In brief
- New Messari research found that stablecoins in conjunction with DeFi pushed Ethereum transaction volumes to more than double that of Bitcoin in Q3.
- Tether was the most traded crypto asset in the third quarter.
- DAI was the fastest growing stablecoin, adding more than 600% to its supply in three months.
The Ethereum blockchain is now processing more than twice the daily transaction volume of the Bitcoin blockchain, riding a massive wave of growth in stablecoins and the DeFi apps that use them.
A new report from crypto research firm Messari on Q3 activity in DeFi and stablecoins has revealed that the current rolling 30-day average for Ethereum is around $7 billion; Bitcoin’s is under $3 billion.
If current rates hold, Ethereum is on track to see more than $1 trillion in annual transaction volume, a major reversal from 2019, when Bitcoin transaction volume was more than double that of Ethereum.
Though Bitcoin’s price has climbed over the last three months from the mid-$9,000s to above $13,000, Bitcoin volume has remained mostly steady since October 2019, indicating that attention has shifted toward Ethereum’s “unstoppable” decentralized application platform, and away from the more straightforward store of value utility offered by Bitcoin as “digital gold.”
The Messari report pegs the impressive growth in Ethereum’s transaction volume on the accelerated use of stablecoins, most commonly used in interactions with DeFi applications. DeFi stands for decentralized finance, a group of blockchain-based applications running primarily on the Ethereum chain. DeFi apps use automatically executed blocks of code known as smart contracts to perform financial operations like issuing loans or generating interest on user deposits.
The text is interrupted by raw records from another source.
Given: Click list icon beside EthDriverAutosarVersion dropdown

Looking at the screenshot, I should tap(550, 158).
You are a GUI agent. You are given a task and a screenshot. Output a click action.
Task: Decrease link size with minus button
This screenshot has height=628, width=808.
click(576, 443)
Many DeFi loans are issued in stablecoins, or crypto tokens pegged to an asset such as the US dollar; doing so makes financial reckoning more compatible with existing calculations on aspects like interest rates or liquidity ratios.
Most stablecoin loans are issued with cryptocurrency holdings put up within DeFi apps as collateral, requiring the value of the underlying crypto assets to remain above a certain threshold to avoid a margin call, in which part of the crypto collateral is sold to pay off a portion of the outstanding loan.
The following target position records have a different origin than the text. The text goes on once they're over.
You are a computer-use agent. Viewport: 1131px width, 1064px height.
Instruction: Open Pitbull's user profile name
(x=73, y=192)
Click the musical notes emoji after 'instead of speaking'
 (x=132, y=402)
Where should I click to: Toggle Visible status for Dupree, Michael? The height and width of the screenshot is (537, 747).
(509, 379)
Of all stablecoins, by far the most numerous is Tether, a centralized, at times controversial, dollar-pegged token with more than $16 billion currently in circulation. It’s no surprise, then, that Messari research found Tether to be the most-transacted stablecoin in the crypto landscape. Tether, however, isn’t just the most traded stablecoin—Messari found that over the summer, it grew to surpass even Bitcoin with a rolling 30-day average transaction volume of nearly $3.5 billion.
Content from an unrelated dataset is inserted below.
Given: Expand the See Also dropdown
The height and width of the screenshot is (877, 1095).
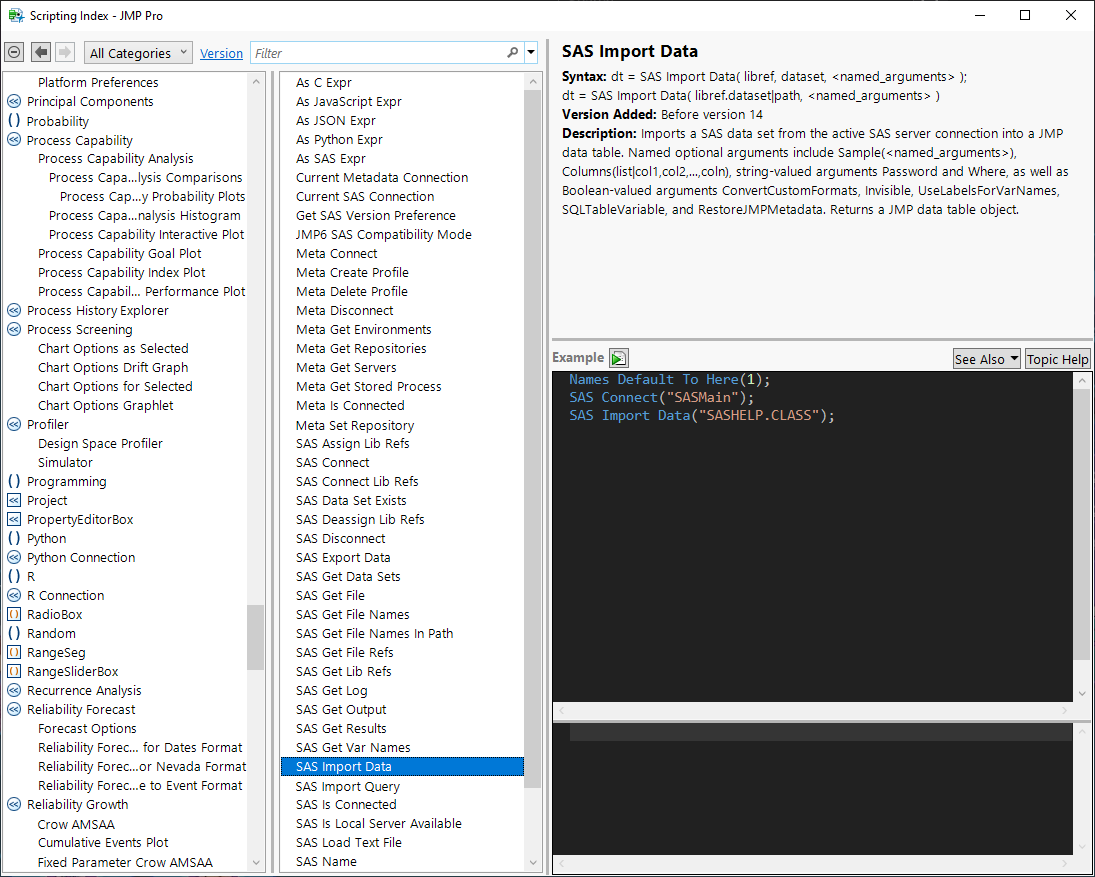Looking at the screenshot, I should (x=986, y=359).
DAI, a product of DeFi lending service MakerDAO, also had a strong Q3, growing its supply more than 600% from the start of July through September according to the Messari report.
Unlike Tether, which issues new Tether stablecoins in partnership with large-scale customers like crypto exchanges, DAI is generated through MakerDAO users taking loans against their crypto holdings in a decentralized system. DAI is thus more resistant to censorship or control by its issuing entity, but it also requires different incentives to keep the tokens stable at $1, like community-controlled interest rates.
While different stablecoins take different approaches to deliver security and utility to their users, it’s clear the emerging asset class will play a key role in the ongoing development of the crypto economy. Stablecoins could have the potential to crowd out cash as the best way to transact on a day-to-day basis, provided similar tokens distributed and controlled by national central banks don’t eventually make them redundant.
As Ethereum transaction volume takes off, Bitcoin’s simple design could hold the original cryptocurrency back—or it could just as likely follow the DeFi herd, as cross-cross chain transfers that allow access to Bitcoin value in DeFi apps become increasingly common.